INSTRUCTIONS FOR THE TASK:
Starting with the line that has "Task: Collapse the", retype each line down to the end of the entries below, without leaving any out or adding any.
::::::::::
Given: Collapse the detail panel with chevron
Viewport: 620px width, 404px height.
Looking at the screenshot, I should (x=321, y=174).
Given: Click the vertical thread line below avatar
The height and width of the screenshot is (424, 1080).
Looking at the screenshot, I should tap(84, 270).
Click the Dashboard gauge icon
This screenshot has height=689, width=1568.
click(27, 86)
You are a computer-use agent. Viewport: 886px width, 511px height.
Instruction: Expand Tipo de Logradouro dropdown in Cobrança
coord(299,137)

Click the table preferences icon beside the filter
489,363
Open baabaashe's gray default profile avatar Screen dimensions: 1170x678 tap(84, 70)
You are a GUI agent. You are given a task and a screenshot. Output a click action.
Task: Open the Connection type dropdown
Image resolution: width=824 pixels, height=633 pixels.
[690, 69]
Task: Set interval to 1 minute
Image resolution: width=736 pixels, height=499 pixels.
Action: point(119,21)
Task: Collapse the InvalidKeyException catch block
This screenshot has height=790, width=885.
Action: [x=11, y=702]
::::::::::
THE ANSWER:
Task: Collapse the InvalidKeyException catch block
This screenshot has height=790, width=885.
Action: [x=11, y=702]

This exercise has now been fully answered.